In 1986 the band came under the direction of Francis Falzon, who was the bandmaster until his death on 26 October 2009. In the same year the St. Catherine Fireworks Factory was established.

In the first week of September 2005, the band celebrated the 1,700th anniversary of the martyrdom of St Catherine, the patron saint of Zurrieq. For this occasion a new store and pedestal were inaugurated.

The Feast of St Catherine is celebrated every year in the first week of September and lasts the whole week. It is considered one of the best festivals in the Maltese Islands, especially when it comes to outdoor celebrations such as the traditional marches and the decorations which dominate Zurrieq throughout the whole week.

The band Socjeta Muzikali Santa Katarina is popular both in Malta and overseas, especially in Italy. It was invited five times to different regions of Italy. This band club is at present the 3rd largest (feast) band in Malta, with more than 80 residential musicians. In 2006 the band had 33 students learning to become band musicians known as "allevi".

==Feast Program for 2007==

Sunday 26 August- Start of Titular Feast. St. Catherine Band makes a short march to mark the beginning of the feast.

Monday 27 August- St. Mary Band Club of Qrendi makes a march through the streets of the village, which finishes with a "Grand Final" in Republic Square.

Tuesday 28 August- Citizen Band of Sliema makes a march through the streets of the village, which finishes with a "Grand Final" in Republic Square. The "Sezzjoni Zghazagh Palmisti" inaugurate their 15-year service to the society with a mechanized surprise which add's to the village decorations.

Wednesday 29 August- "L-ewwel Jum tat-Tridu" Beland band of Zejtun makes a march through the streets of Zurrieq, finishing with another yet larger "Grand Final" in Republic Square.

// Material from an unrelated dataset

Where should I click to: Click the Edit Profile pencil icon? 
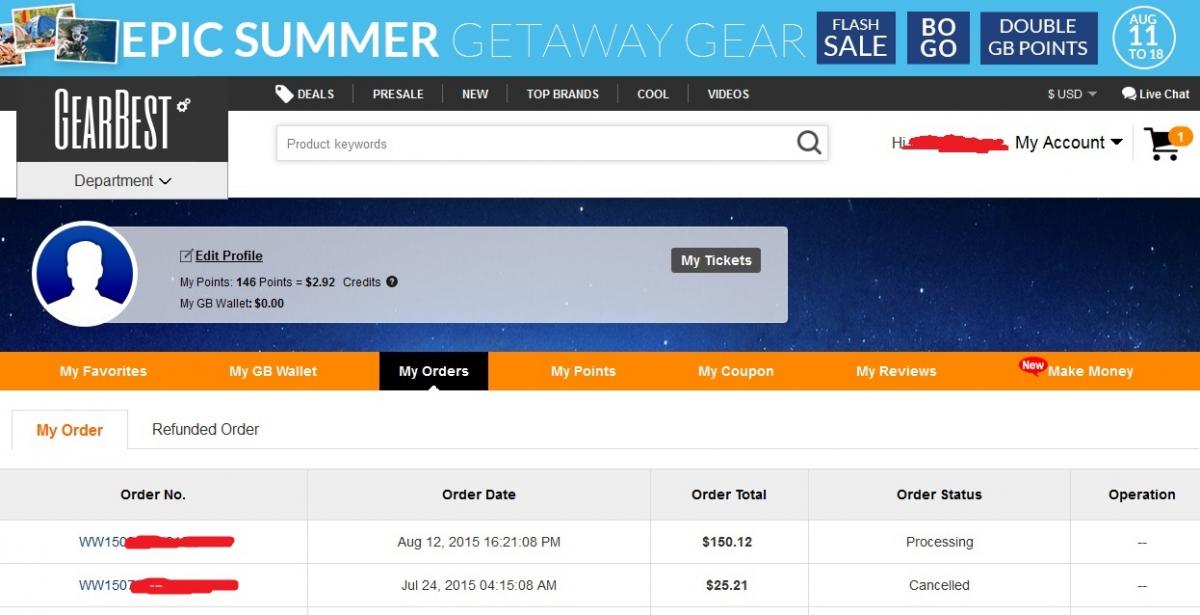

Thursday 30 August- "It-Tieni Jum tat-Tridu" St Catherine Band Club of Zurrieq makes a musical concert on the magnificent "plancier", which by far is a unique spectacle. This concert is accompanied by a synchronized fireworks display which has become known throughout Malta. The fireworks are made by Saint Catherine Fireworks Factory which falls under the musical society.

Friday 31 August- "L-ahhar Jum tat-Tridu" St Catherine Band Club makes a march through the streets of Zurrieq accompanied by a statue of St Catherine. This is considered as the largest march of the feast, followed by many enthusiasts. The statue is later put on a pedestal in the village square accompanied by the march, fireworks and the traditional Hymn.

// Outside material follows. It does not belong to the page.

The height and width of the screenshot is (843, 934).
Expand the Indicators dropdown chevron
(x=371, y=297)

Saturday 1 August- Eve of feast Day. St Catherine Band Club starts a march at 10am which end with the traditional "Te Deum" march at around 3pm in republic square. It's worth nothing that this feast is one of the few in Malta which celebrate the "Te Deum" march on Saturday. Many Feast have it on Sunday. St Catherine Band Club do this to give Sunday a more liturgical aspect.
In the evening a notable aerial and ground fireworks display is conducted.
Bands from other villages are also invited.

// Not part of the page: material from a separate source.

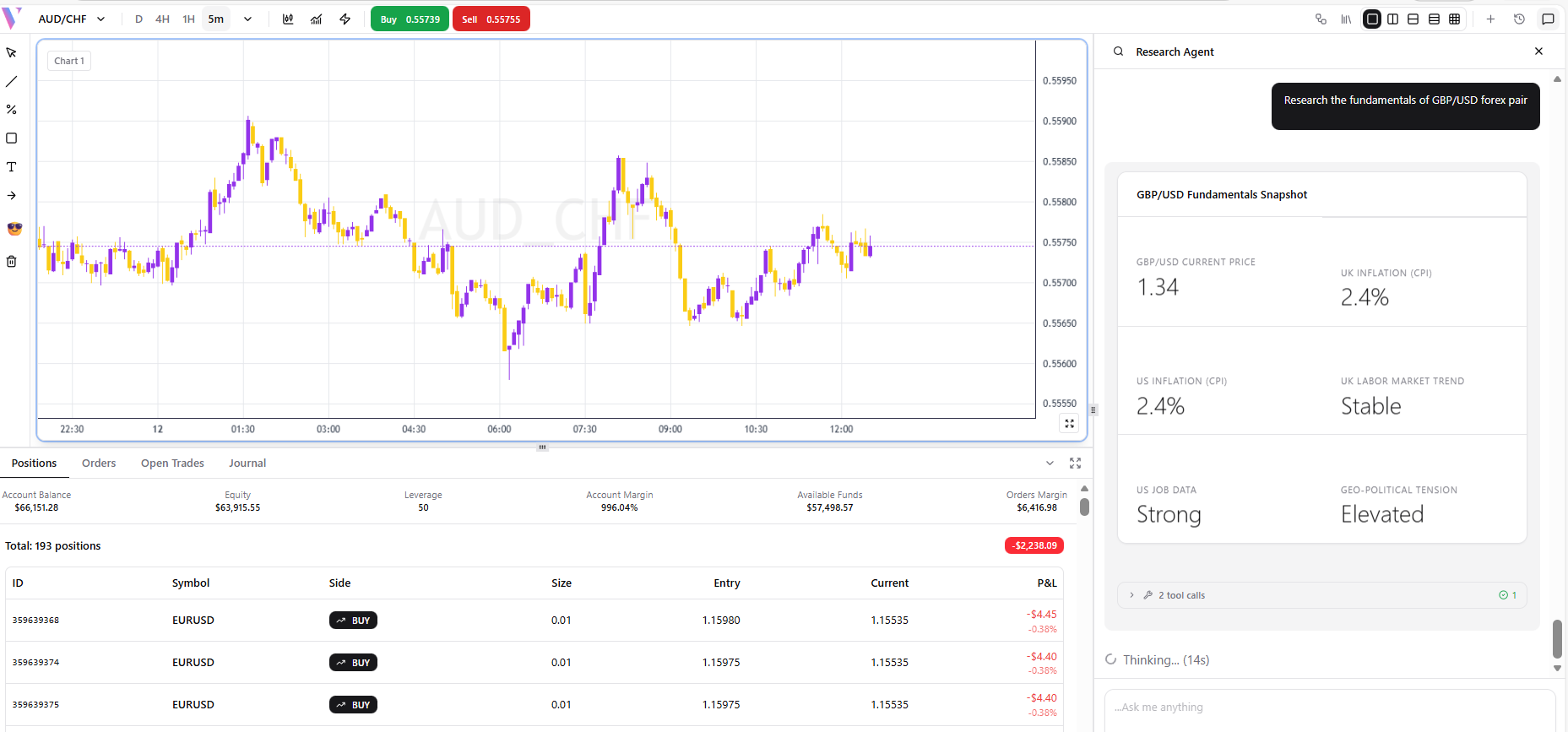Open the sunglasses emoji sticker tool

pyautogui.click(x=14, y=229)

Sunday 2 August- Feast Day. In the morning St Catherine Band Club makes a short march to the Parish Church. In the evening the procession with the magnificent statue of Saint Catherine is done. Fireworks also accompany the procession. At the end a worth watching traditional pyrotechnic display is performed by the Fireworks Factory known as "Kaxxa Nfernali Spanjola". Zurrieq is known by many for this long display which can take up to half an hour of constant fireworks lighting the skies.
This marks the end of the feast, for that year.